While guns of the time were beautiful examples of handicraft, if some little piece got broken or bent it was off to the gunsmith for an extended visit. The notion that you could pull a part out of one and promiscuously place it into another was a pipe dream. Necessity being the mother of invention, it wasn’t long before a cooper from Maine, John Hall, applied a tremendous amount of thought to solving the problems of precision manufacturing. Developing solutions in better machining tools and the creation of rigorous processes resulted in American armories overflowing with rifles that could be easily assembled, and reassembled using parts from other rifles.

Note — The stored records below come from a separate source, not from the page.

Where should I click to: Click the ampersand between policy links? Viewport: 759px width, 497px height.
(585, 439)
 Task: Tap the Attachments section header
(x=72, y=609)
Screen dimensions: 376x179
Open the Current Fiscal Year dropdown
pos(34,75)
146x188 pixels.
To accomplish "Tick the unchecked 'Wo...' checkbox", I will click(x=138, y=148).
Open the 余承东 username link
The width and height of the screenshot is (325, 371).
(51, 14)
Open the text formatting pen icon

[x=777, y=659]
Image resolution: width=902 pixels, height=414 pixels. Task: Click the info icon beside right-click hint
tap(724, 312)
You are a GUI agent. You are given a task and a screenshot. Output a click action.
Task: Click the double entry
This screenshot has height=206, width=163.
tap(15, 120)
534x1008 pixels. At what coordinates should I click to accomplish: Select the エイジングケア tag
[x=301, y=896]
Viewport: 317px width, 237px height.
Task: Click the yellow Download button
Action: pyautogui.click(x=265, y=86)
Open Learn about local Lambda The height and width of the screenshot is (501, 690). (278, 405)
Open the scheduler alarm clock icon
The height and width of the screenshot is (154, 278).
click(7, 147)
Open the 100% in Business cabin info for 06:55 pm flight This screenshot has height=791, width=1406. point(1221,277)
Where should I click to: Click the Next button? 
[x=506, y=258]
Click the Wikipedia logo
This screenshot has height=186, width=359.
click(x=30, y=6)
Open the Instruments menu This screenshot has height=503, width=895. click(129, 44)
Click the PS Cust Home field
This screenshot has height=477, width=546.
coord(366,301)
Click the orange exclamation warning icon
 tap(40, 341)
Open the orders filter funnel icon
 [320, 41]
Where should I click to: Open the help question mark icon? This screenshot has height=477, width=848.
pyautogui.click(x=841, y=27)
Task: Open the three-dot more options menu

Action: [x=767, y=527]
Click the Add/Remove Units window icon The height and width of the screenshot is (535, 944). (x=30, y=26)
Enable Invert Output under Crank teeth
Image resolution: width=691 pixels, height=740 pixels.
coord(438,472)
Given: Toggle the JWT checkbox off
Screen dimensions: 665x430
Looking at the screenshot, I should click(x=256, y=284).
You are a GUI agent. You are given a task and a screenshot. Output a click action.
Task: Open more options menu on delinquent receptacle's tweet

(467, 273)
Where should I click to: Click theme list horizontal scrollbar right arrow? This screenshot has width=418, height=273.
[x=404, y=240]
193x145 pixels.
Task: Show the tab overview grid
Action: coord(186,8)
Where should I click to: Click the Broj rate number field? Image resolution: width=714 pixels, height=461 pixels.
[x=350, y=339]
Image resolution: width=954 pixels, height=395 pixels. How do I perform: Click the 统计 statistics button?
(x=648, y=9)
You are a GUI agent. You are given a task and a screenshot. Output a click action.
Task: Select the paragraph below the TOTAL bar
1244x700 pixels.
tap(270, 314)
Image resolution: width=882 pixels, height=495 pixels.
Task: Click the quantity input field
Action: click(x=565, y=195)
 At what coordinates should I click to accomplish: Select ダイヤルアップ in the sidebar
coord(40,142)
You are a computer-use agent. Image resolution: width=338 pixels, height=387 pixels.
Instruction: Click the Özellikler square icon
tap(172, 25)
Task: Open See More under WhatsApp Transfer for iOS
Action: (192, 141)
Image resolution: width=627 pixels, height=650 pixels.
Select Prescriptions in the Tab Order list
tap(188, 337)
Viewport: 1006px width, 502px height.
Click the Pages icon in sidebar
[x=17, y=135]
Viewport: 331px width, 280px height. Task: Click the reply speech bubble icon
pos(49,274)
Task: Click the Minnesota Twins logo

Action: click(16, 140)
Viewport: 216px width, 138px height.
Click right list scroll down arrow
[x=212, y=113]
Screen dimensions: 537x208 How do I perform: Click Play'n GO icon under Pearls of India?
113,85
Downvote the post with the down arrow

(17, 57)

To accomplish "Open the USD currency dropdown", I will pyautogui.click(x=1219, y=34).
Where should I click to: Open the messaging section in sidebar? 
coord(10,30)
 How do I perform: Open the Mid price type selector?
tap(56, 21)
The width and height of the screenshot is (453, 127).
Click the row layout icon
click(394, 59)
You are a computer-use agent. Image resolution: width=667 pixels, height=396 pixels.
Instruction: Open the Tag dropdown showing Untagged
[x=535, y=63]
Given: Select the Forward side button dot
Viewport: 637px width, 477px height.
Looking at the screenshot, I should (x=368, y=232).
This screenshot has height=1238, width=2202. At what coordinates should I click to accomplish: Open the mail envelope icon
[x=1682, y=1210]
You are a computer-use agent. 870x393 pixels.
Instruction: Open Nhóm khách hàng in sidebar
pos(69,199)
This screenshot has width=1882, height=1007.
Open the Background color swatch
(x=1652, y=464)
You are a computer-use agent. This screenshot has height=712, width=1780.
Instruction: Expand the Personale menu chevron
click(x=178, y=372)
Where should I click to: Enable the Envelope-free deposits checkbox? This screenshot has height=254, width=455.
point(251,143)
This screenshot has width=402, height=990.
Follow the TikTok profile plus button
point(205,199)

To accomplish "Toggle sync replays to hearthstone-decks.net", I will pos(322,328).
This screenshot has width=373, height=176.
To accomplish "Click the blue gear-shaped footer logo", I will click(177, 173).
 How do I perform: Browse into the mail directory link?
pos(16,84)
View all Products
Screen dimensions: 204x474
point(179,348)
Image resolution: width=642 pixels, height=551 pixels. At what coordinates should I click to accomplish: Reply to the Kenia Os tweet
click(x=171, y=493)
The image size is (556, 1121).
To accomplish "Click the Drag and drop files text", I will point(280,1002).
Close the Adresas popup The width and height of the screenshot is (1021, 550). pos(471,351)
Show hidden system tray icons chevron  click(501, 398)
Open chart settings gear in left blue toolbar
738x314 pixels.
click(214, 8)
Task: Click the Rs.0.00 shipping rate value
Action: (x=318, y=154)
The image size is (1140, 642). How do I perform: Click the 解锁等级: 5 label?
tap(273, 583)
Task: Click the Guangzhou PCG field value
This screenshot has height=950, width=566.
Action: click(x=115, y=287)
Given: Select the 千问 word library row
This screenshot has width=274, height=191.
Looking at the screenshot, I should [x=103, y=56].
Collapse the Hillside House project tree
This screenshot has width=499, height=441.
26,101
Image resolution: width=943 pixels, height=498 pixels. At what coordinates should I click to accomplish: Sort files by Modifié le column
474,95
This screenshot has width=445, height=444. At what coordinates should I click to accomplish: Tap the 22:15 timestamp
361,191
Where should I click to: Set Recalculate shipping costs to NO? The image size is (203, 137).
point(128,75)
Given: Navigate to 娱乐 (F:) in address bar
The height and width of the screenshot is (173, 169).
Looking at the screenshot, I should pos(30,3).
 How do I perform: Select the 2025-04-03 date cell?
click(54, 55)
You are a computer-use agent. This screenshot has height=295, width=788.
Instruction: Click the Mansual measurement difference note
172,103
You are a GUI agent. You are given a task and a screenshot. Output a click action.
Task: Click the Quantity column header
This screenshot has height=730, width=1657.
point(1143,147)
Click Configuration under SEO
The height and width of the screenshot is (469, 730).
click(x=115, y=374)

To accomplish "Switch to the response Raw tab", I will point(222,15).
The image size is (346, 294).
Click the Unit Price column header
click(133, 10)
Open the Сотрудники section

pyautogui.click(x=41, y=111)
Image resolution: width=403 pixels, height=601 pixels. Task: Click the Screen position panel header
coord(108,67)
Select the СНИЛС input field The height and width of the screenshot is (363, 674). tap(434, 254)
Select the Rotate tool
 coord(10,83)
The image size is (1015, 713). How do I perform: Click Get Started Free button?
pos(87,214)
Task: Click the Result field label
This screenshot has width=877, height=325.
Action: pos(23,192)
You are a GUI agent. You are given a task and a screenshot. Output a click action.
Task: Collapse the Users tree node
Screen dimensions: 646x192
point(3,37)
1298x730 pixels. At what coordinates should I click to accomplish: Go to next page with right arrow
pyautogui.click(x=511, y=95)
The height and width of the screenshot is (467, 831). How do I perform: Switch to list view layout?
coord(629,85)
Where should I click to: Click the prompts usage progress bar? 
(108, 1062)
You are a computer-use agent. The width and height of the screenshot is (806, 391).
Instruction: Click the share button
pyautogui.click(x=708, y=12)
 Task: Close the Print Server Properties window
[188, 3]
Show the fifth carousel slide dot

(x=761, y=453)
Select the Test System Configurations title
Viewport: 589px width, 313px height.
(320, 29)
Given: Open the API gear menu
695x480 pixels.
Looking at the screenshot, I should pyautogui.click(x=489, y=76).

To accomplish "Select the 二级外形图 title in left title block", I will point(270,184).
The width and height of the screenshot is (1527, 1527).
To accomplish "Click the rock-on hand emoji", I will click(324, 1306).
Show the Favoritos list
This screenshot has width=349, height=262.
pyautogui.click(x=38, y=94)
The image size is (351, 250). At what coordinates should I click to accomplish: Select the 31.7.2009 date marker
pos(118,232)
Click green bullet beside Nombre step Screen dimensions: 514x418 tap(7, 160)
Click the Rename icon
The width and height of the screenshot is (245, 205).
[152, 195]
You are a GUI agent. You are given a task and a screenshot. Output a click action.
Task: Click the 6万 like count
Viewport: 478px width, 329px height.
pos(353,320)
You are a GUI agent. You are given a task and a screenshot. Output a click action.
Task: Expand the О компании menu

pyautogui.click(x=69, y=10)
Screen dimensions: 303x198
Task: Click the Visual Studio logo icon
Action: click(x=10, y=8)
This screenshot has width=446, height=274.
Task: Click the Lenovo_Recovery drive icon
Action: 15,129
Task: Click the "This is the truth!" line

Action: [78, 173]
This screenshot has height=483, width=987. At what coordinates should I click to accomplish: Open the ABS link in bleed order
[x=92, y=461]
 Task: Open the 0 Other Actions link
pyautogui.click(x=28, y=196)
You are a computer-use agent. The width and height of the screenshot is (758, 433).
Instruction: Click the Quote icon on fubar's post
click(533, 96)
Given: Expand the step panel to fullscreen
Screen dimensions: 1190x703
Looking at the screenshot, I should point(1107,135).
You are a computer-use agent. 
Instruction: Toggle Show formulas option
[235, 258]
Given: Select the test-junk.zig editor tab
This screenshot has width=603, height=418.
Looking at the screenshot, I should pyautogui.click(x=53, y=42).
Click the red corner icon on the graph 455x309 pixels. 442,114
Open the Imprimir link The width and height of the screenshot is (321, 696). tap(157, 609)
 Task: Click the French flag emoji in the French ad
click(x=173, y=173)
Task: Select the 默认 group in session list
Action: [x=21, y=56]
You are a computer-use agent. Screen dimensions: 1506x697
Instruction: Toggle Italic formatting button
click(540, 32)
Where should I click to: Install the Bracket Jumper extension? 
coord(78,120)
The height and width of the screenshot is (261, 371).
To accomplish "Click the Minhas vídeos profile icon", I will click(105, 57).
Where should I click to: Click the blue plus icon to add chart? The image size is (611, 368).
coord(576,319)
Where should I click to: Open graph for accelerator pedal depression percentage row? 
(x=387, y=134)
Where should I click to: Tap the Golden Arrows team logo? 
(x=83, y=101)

Process would later come under the scrutiny of tennis champion and machinist, Frederich Winslow Taylor, who is credited with the development of “scientific management”. He and his protege, Henry L. Gantt (the developer of the popular project management tool, the Gantt Chart) were also some of the first management consultants. Taylor endeavored to measure the incremental steps in various tasks, such as filling a wheelbarrow with dirt – carefully measuring each constituent sub-task – both to better understand how the work could be made more efficient, and as a means for management to estimate the effort required for any job.
Some of the challenges that Taylor faced in making those kind of measurements included the time required for an individual to rest between shovelfuls. The fact that different people need different rests resulted in a bit of a fudge factor in Taylor’s formula, thus subjecting Taylor’s thinking to quite a bit of criticism. The approach, however, lives on in Total Quality Management, Six Sigma, and Capability Maturity Model – all modern means to process maturation and improvement.
Considering how late in our history we developed more methodical approaches to manufacturing, it’s no wonder that many historians consider marketing to be a product of the 20th century. While PT Barnum might have been a pretty adept maker of publicity, he wasn’t exactly applying modern marketing concepts to his advertising, he was simply remarkably intuitive in his abilities. The same could be said for Thomas Edison in his aligning of his competitors’ products with lethality– great intuitive thoughts in brand management – but again, hardly modern marketing.
In 1900, divers discovered a wreck off the coast of Crete, which not only yielded ancient sculptures, but a mechanism that has been described as a mechanical calendar, replete with miniaturized gears. The discovery of the so-called Antikythera mechanism meant that historians had to dramatically rethink notions of the advancement of ancient engineers. Likewise, a couple of years before the discovery of the Antikythera mechanism, an American thinker was devising some approaches that to me look like marketing.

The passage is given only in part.